--- START OF EXERCISE INPUTS ---

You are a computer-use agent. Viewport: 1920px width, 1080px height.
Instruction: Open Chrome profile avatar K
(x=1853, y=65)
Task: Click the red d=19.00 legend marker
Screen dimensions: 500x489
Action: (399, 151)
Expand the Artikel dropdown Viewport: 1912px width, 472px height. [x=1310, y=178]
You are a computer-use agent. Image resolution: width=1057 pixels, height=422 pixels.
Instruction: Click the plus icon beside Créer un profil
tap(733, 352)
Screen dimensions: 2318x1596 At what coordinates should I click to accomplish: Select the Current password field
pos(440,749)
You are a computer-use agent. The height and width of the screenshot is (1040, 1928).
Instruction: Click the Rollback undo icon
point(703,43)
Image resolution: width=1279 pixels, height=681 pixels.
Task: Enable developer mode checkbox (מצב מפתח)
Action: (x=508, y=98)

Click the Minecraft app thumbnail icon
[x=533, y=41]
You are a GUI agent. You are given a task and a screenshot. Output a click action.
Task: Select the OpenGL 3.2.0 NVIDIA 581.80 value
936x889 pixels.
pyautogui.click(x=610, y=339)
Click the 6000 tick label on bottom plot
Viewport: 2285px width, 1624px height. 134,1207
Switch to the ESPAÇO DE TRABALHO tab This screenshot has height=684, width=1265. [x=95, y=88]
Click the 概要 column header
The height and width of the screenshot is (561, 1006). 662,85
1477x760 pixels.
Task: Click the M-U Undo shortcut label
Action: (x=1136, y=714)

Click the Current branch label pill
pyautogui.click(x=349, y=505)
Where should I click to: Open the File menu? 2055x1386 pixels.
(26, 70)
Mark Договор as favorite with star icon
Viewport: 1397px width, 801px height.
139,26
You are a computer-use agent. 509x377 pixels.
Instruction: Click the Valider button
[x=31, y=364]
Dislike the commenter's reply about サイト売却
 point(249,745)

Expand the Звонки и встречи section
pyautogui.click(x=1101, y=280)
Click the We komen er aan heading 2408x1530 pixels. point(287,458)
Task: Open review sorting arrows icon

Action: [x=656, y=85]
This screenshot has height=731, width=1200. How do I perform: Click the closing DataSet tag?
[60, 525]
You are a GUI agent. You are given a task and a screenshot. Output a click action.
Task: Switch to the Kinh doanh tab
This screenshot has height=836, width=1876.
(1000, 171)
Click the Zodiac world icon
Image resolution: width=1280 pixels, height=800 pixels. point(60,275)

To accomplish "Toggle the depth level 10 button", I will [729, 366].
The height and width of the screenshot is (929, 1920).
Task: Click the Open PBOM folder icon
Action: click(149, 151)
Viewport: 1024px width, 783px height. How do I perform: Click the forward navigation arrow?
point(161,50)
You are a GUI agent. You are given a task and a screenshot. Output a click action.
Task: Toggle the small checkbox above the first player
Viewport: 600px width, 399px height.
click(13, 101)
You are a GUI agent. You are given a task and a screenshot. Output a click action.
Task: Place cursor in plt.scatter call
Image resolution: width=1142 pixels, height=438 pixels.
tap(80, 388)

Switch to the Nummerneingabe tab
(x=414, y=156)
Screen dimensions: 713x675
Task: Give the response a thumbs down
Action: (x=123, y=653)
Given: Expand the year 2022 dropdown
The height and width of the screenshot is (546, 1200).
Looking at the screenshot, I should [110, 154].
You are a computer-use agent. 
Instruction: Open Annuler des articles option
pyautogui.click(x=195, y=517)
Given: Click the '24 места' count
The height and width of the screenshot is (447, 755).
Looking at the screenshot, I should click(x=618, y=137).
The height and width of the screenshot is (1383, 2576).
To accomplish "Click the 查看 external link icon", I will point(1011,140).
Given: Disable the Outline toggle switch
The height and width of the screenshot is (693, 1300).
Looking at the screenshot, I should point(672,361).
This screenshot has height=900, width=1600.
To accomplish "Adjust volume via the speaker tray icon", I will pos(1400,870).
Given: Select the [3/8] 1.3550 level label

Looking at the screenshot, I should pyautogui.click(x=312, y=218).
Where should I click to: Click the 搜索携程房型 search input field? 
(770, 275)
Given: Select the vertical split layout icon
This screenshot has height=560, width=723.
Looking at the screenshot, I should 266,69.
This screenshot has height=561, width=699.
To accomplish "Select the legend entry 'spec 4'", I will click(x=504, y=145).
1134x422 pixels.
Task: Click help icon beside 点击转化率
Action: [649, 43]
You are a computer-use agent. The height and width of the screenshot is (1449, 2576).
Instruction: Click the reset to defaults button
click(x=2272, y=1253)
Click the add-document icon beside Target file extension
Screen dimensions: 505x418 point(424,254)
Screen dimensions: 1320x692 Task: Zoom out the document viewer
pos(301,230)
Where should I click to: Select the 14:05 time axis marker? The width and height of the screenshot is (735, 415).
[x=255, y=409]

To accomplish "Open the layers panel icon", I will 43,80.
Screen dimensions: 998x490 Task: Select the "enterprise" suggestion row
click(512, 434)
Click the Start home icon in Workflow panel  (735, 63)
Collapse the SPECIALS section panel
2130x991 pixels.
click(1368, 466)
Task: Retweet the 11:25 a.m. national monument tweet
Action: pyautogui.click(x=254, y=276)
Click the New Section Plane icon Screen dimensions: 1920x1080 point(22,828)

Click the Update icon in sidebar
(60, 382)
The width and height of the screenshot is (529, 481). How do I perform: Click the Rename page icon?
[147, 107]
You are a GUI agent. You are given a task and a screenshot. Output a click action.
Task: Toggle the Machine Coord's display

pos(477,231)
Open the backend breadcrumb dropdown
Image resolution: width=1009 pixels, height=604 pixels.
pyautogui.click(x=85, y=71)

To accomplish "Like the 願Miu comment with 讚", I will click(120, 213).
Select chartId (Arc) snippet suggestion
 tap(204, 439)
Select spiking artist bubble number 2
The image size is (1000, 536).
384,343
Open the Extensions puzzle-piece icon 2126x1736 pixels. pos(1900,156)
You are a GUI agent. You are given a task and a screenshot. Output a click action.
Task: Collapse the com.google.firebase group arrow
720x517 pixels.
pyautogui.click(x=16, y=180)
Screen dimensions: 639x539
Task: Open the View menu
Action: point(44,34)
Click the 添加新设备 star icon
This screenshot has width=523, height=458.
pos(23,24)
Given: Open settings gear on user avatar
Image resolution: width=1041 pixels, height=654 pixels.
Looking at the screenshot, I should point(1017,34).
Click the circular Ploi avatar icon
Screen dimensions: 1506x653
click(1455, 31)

--- END OF EXERCISE INPUTS ---

Reproduce the lines above word for word, starting at the line containing "Expand the Artikel" and ending at the line containing "[x=533, y=41]", both included.

◆ **ANSWER BELOW**
Expand the Artikel dropdown Viewport: 1912px width, 472px height. [x=1310, y=178]
You are a computer-use agent. Image resolution: width=1057 pixels, height=422 pixels.
Instruction: Click the plus icon beside Créer un profil
tap(733, 352)
Screen dimensions: 2318x1596 At what coordinates should I click to accomplish: Select the Current password field
pos(440,749)
You are a computer-use agent. The height and width of the screenshot is (1040, 1928).
Instruction: Click the Rollback undo icon
point(703,43)
Image resolution: width=1279 pixels, height=681 pixels.
Task: Enable developer mode checkbox (מצב מפתח)
Action: (x=508, y=98)

Click the Minecraft app thumbnail icon
[x=533, y=41]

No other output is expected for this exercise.